--- Exercise requirements ---
Among the lines below, the one containing "The image size is (639, 341)." opens the range and the one containing "Viewport: 960px width, 450px height." closes it. Print that range exactly, without the pictures.

--- Material provided ---
↓

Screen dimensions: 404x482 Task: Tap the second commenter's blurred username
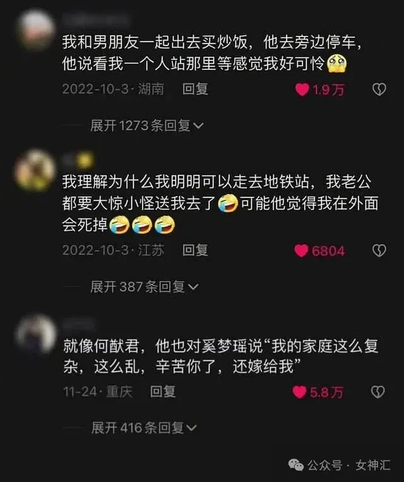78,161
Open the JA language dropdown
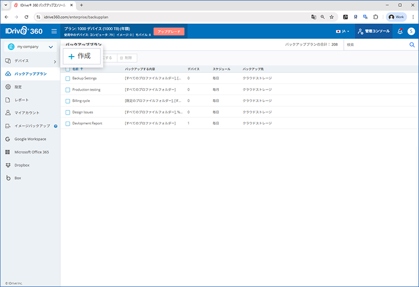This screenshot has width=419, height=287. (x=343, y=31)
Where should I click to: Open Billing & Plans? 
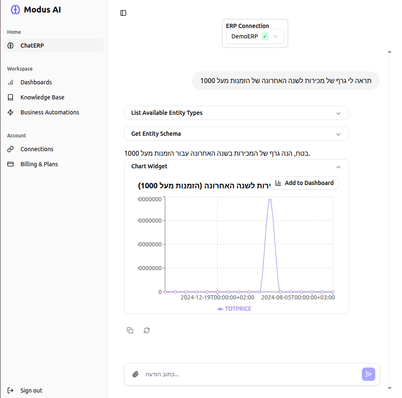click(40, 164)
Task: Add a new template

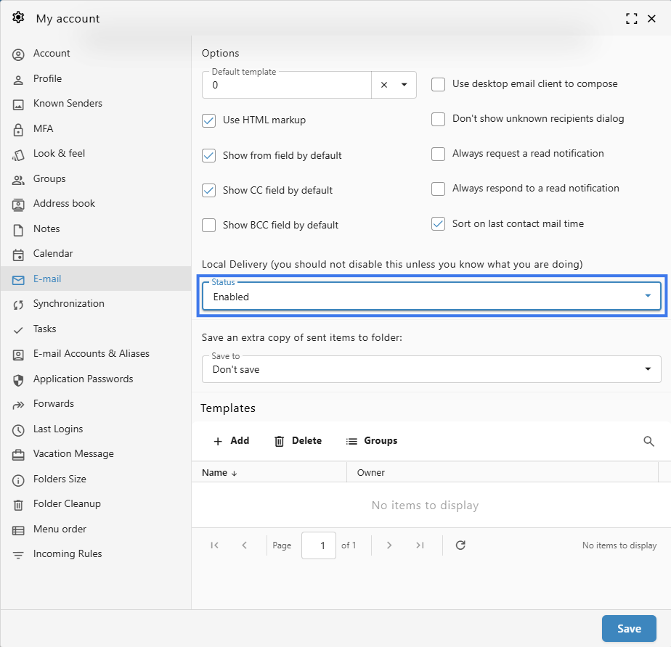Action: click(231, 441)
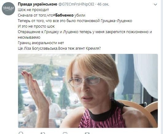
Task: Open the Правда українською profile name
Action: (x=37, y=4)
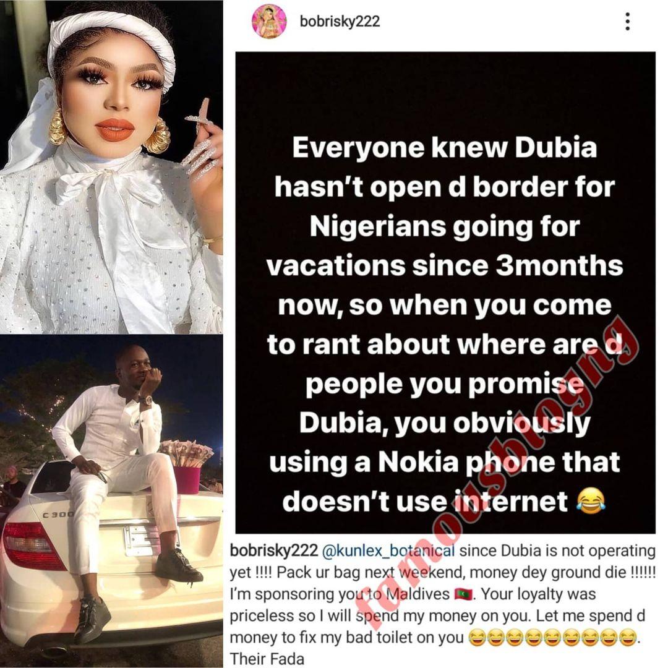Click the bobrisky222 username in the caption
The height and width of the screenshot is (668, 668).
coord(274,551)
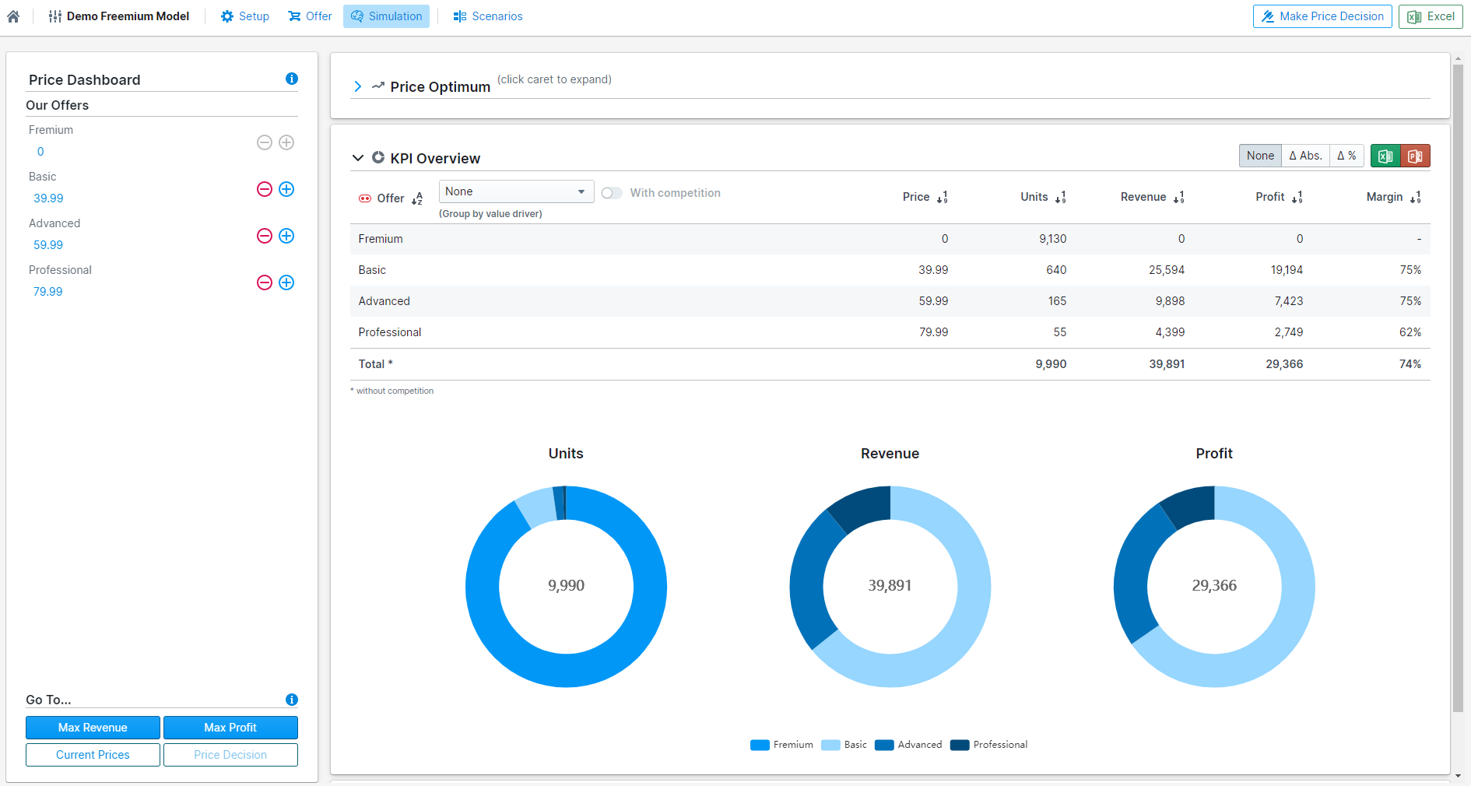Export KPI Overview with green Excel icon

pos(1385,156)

↑
↓

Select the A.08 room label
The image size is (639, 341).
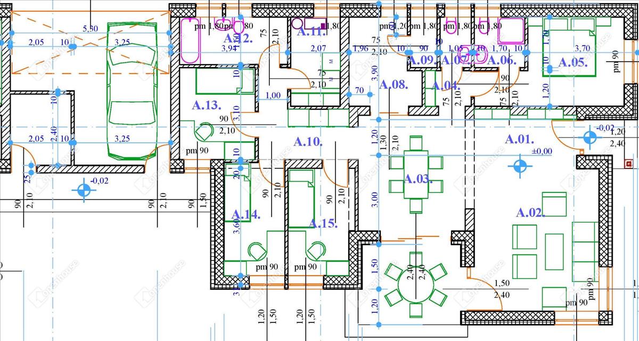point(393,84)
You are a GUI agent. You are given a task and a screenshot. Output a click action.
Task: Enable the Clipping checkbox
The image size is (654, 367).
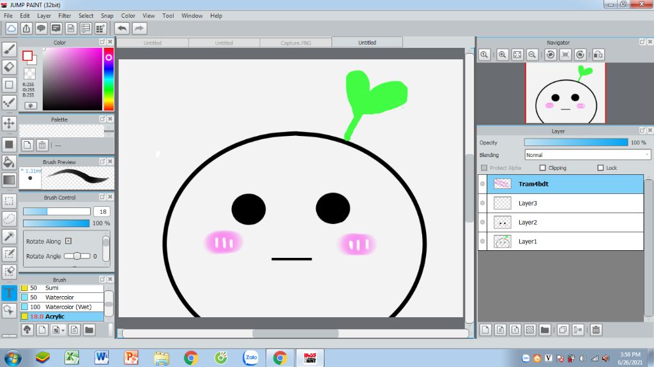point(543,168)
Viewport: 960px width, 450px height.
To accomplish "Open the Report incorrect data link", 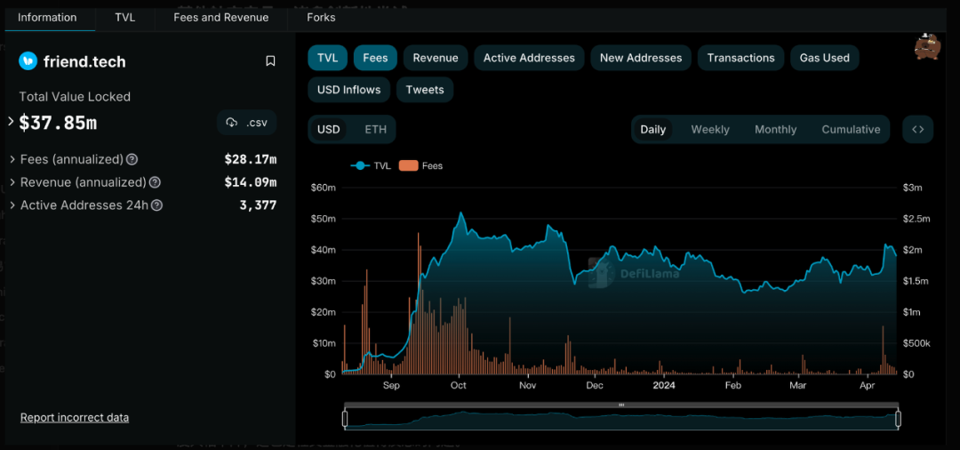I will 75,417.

↑
↓

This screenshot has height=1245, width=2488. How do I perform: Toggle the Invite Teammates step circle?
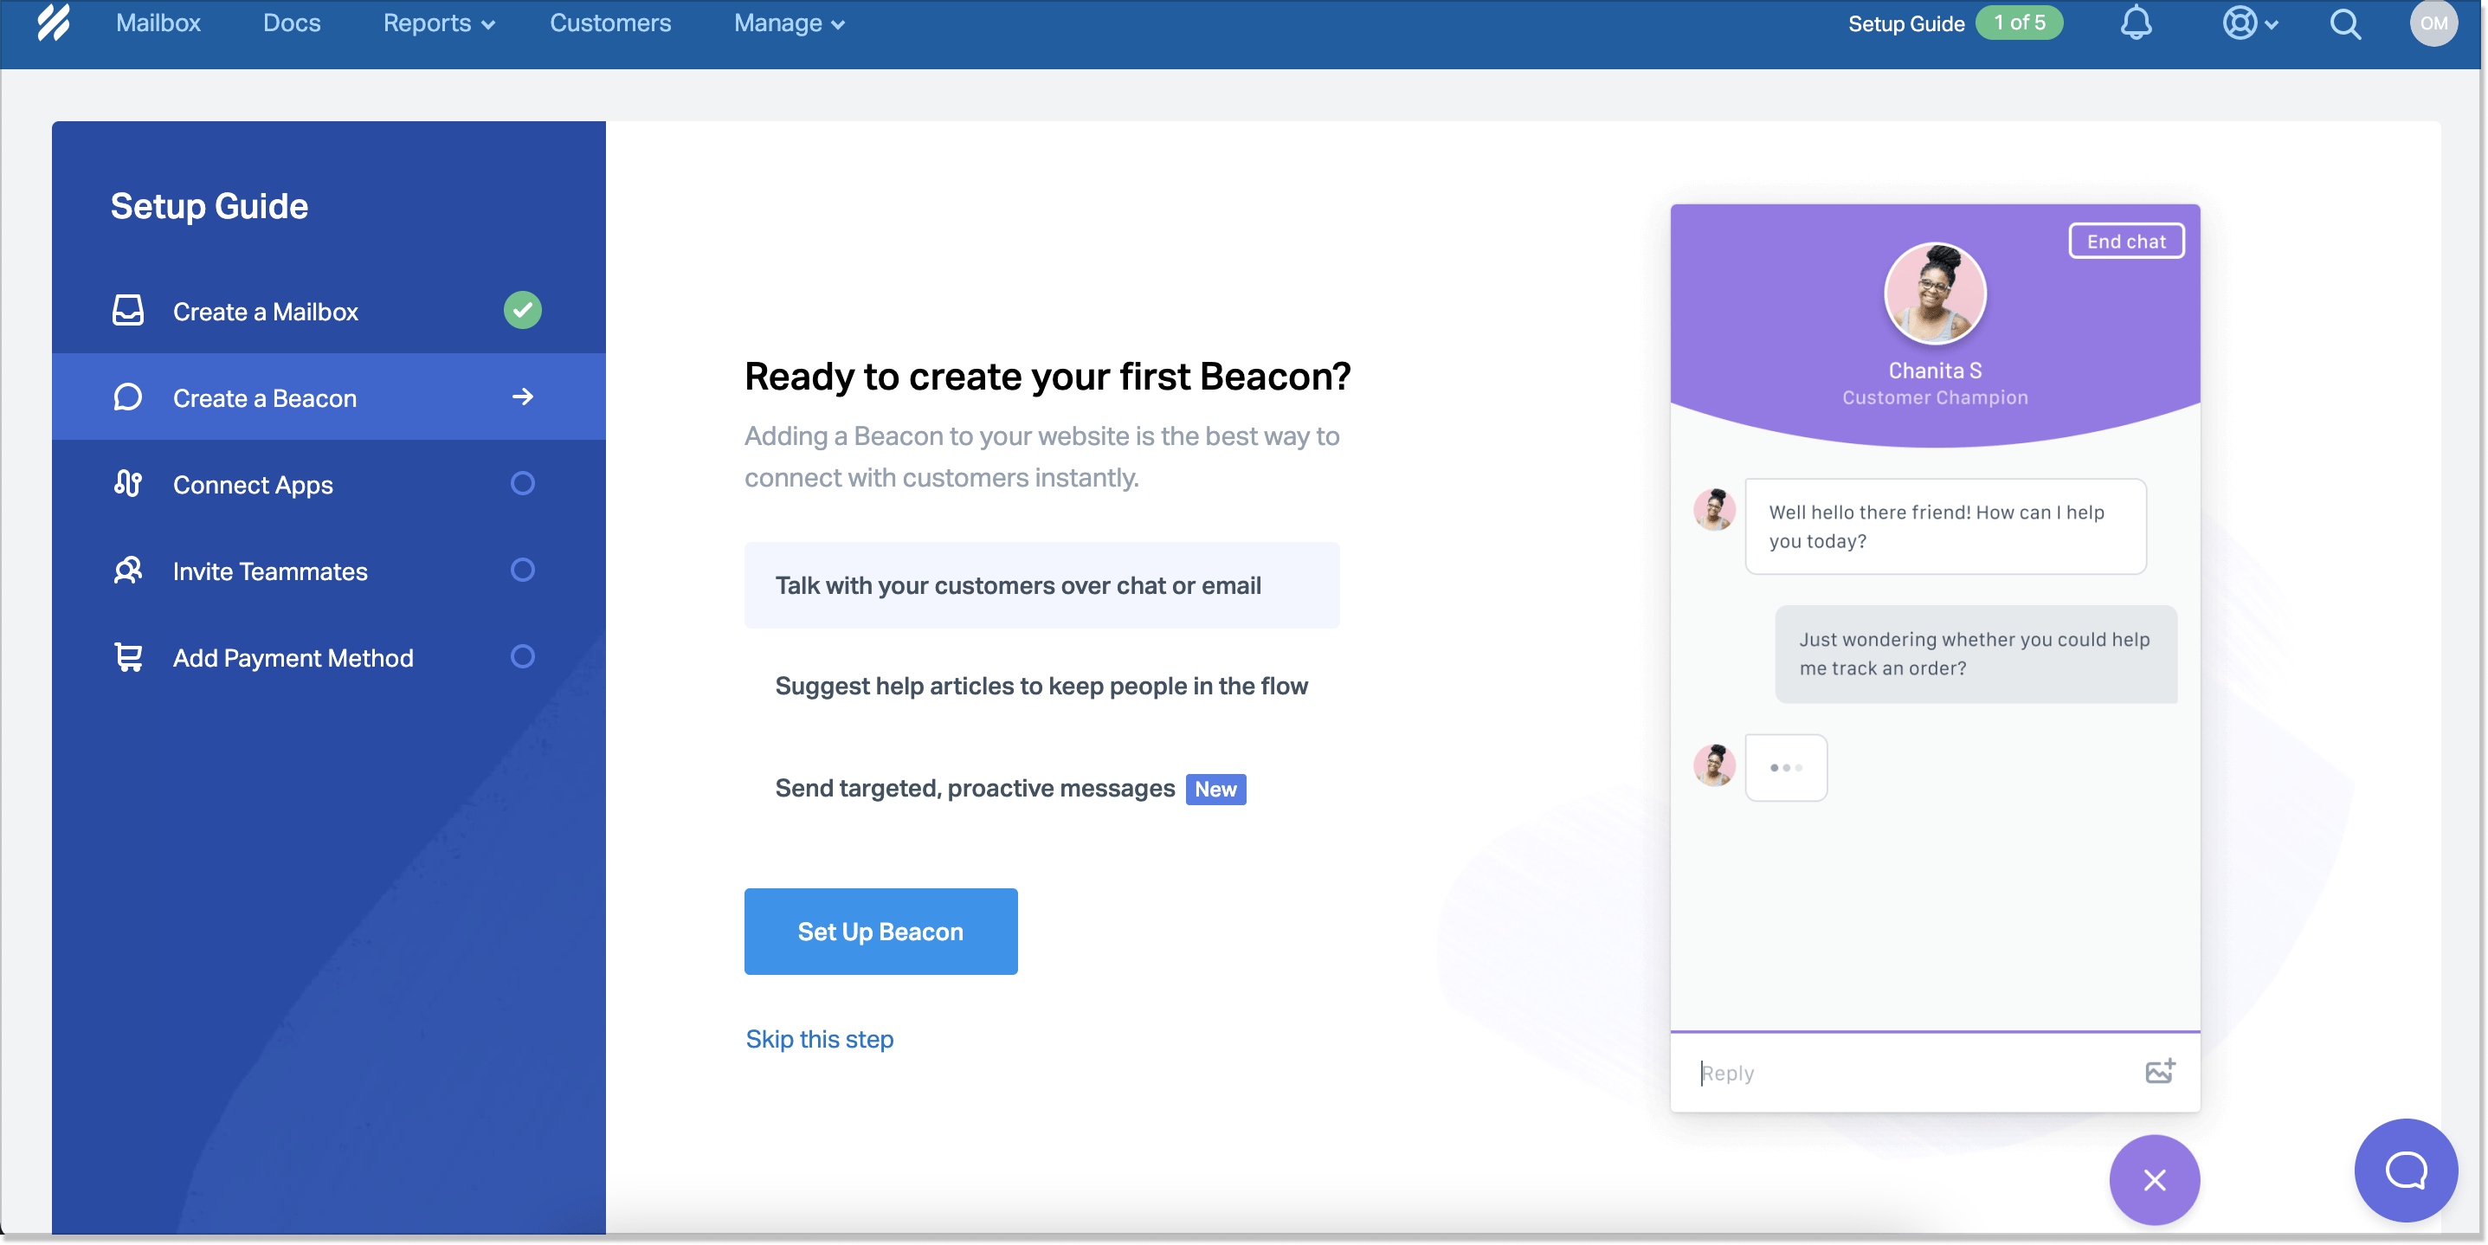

↑

--- Solution for this exercise ---
The image size is (639, 341).
point(393,84)
You are a GUI agent. You are given a task and a screenshot. Output a click action.
Task: Enable the Clipping checkbox
The image size is (654, 367).
point(543,168)
Viewport: 960px width, 450px height.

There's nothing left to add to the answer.